-- Written tasks --
**A)** Please set down the part of the snowboard thread from "Being a US 10" to "(Jul 21, 2012)", word for word.
**B)** Answer these questions from the snowboard thread:
(i) Which board did the first poster rule out because of its C3BTX profile?
(ii) What boot size and weight does the first poster give?
(iii) What device was Snow Hound's reply sent from?

-- Source extract --
--------------------------------

I discounted the Lib because of the C3BTX profile; not that keen on the rocker between the feet, and trying again something else/ new... 
For some reason, I always had a pre-conceived idea that Flow boards where a notch less qualitative than other brands - happy to be told otherwise 
Love the look of the Coda, and the Ride comes in 154W which could be a great fit... Do you have any experience with the latter?

Being a US 10 for boots and 165lbs, is it reasonable to consider a 154 for the custom or should I go bigger (156)?


----------



## Snow Hound (Jul 21, 2012)

No, in my albeit limited, experience Flow's quality is up there with the best mass produced boards on the market. And they're usually a bit cheaper and ride really well which to my mind makes them some of the best value boards on the market.

Sent from my ONE E1001 using Tapatalk


----------



## BurtonAvenger (Aug 14, 2007)

--------------------------------

-- Listed entries --
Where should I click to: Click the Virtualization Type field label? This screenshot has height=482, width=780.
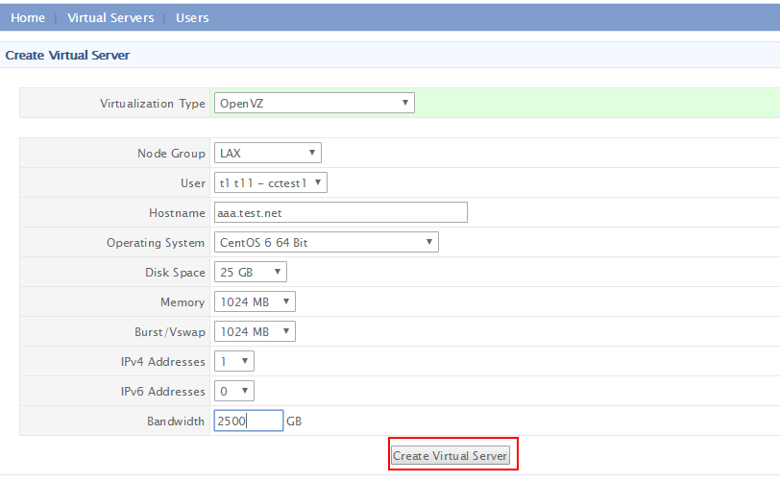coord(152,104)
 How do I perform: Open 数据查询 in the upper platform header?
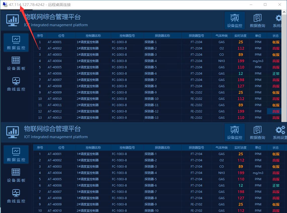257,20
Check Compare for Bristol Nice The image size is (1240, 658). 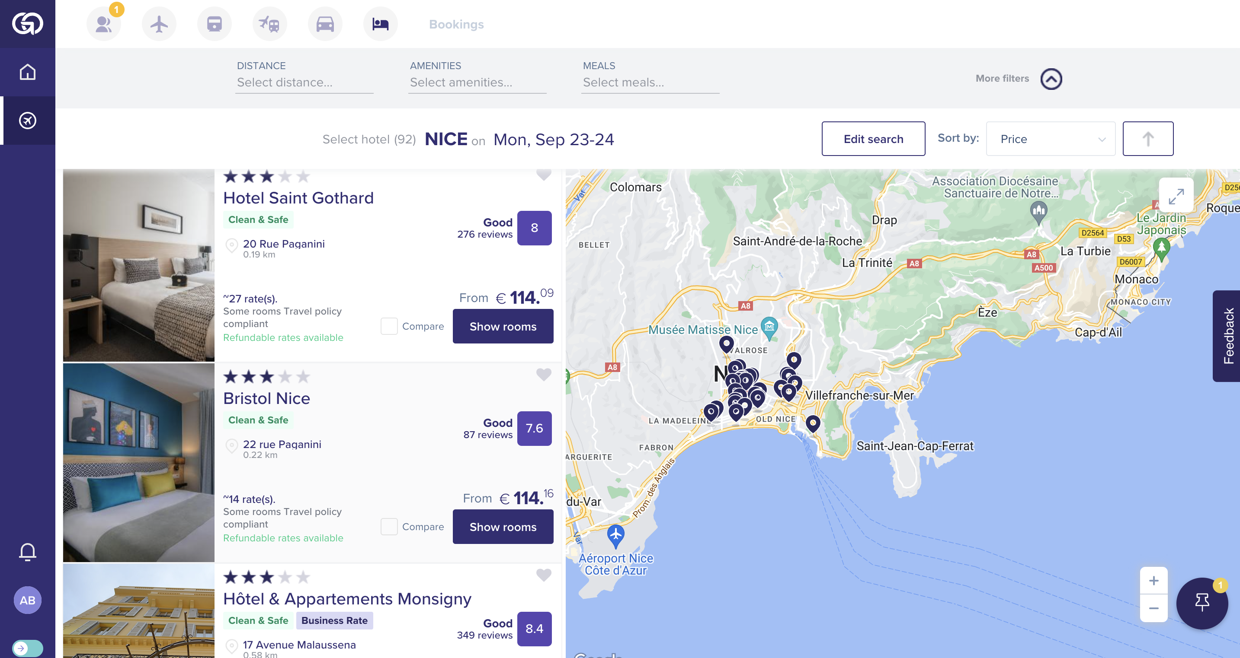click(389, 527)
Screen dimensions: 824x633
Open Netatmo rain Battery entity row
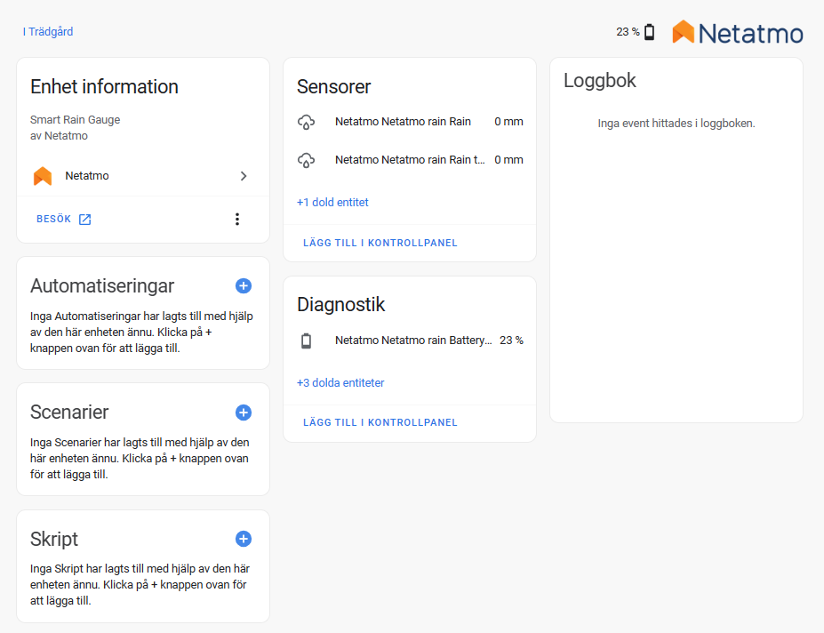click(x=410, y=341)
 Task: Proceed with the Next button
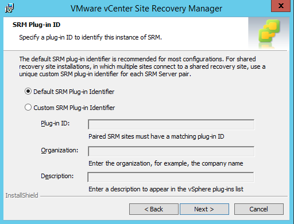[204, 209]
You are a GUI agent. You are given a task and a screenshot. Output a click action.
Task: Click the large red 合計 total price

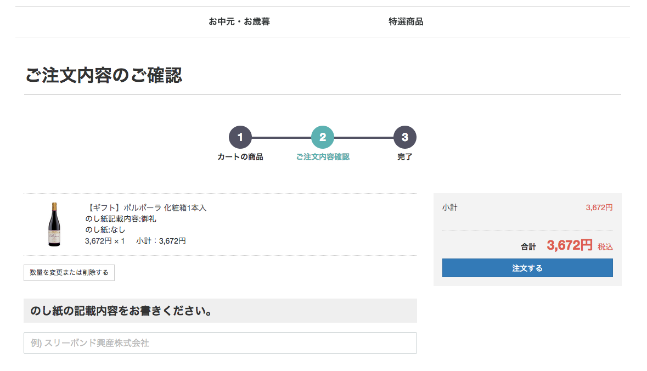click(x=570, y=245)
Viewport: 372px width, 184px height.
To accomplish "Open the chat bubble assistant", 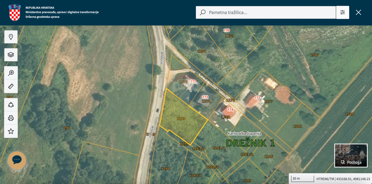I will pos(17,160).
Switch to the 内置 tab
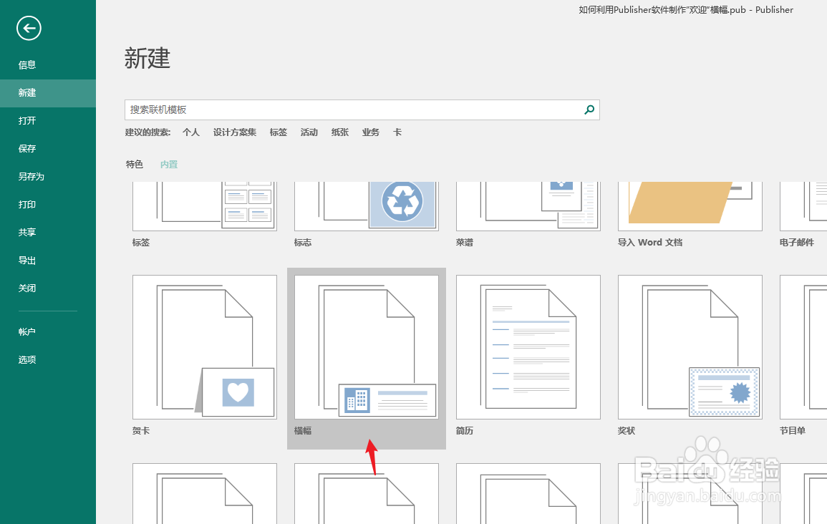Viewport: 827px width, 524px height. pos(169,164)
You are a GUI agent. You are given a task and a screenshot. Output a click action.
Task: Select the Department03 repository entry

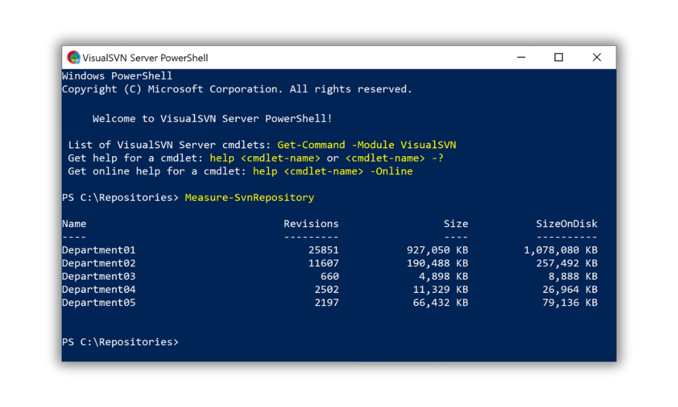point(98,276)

--------------------------------

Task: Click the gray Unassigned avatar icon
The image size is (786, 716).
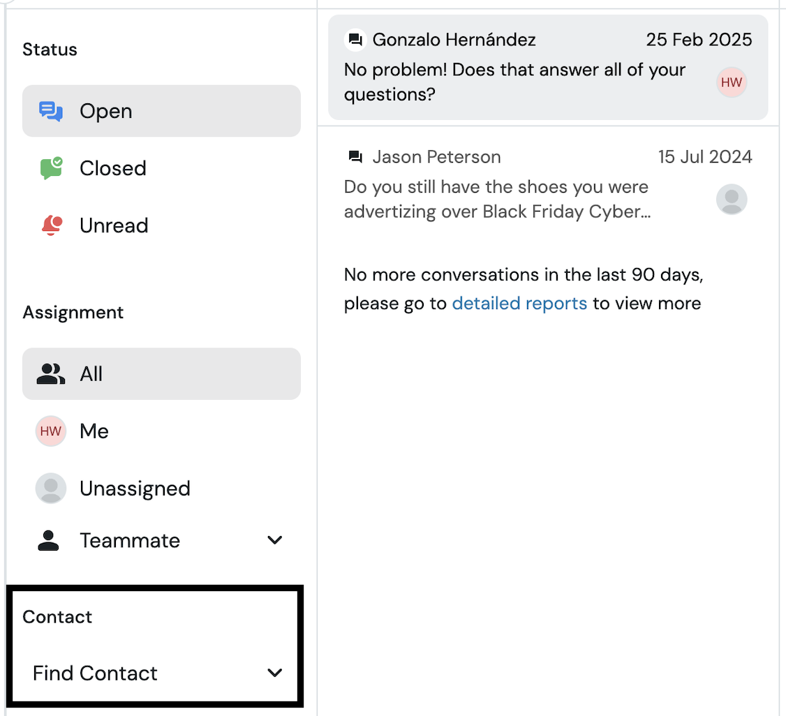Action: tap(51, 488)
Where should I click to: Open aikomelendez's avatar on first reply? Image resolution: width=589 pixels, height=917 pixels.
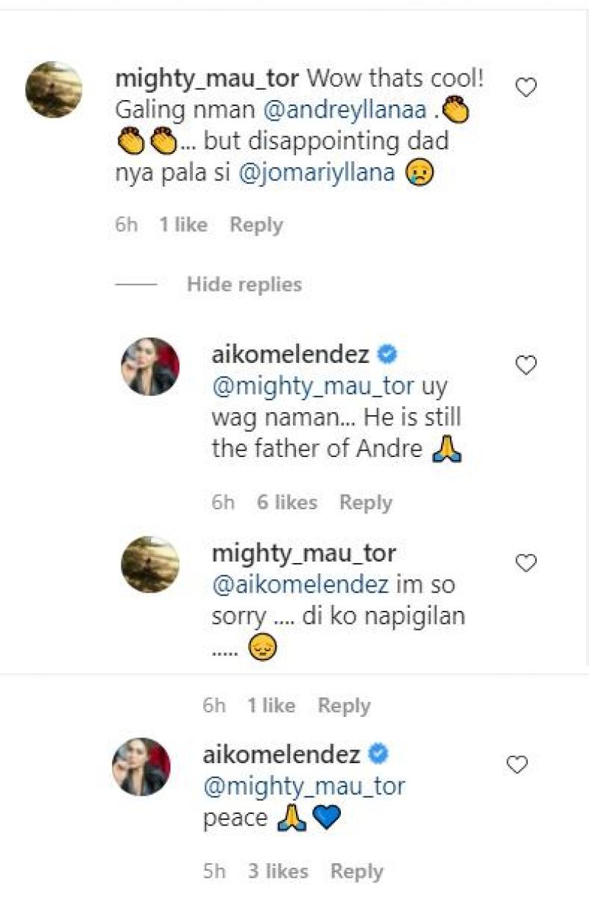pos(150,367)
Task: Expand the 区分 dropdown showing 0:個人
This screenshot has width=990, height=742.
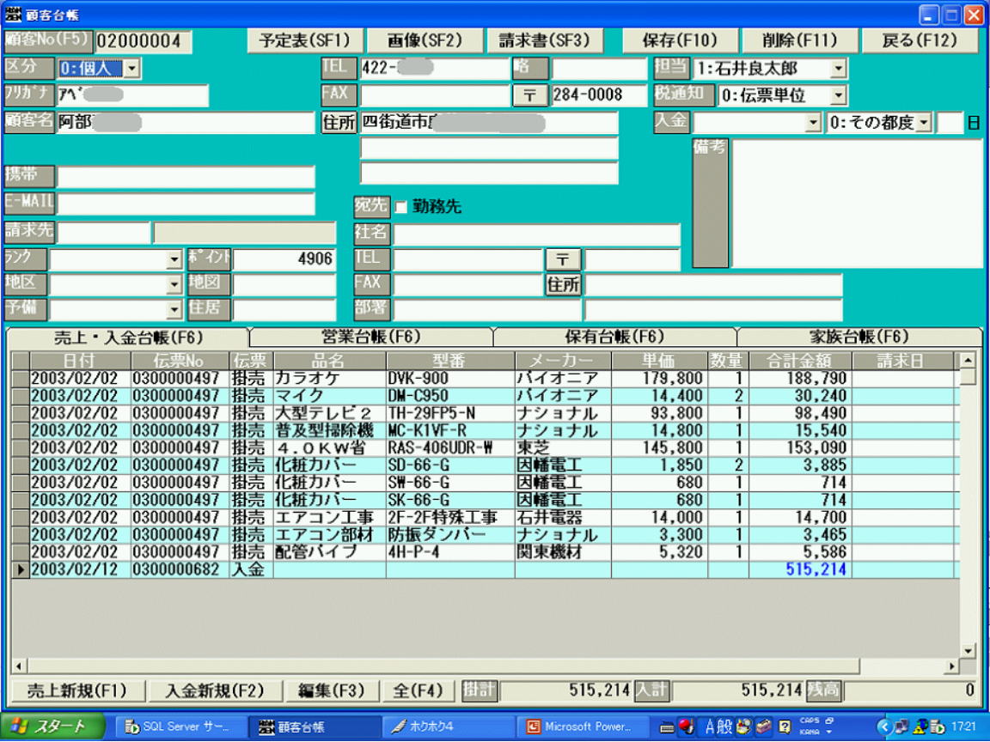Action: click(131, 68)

--------------------------------

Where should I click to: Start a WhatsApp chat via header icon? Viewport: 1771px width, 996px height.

--------------------------------

-- Outputs --
**A)**
Being a US 10 for boots and 165lbs, is it reasonable to consider a 154 for the custom or should I go bigger (156)?


----------



## Snow Hound (Jul 21, 2012)

**B)**
(i) The Lib
(ii) US 10 boots and 165 lbs
(iii) A ONE E1001, using Tapatalk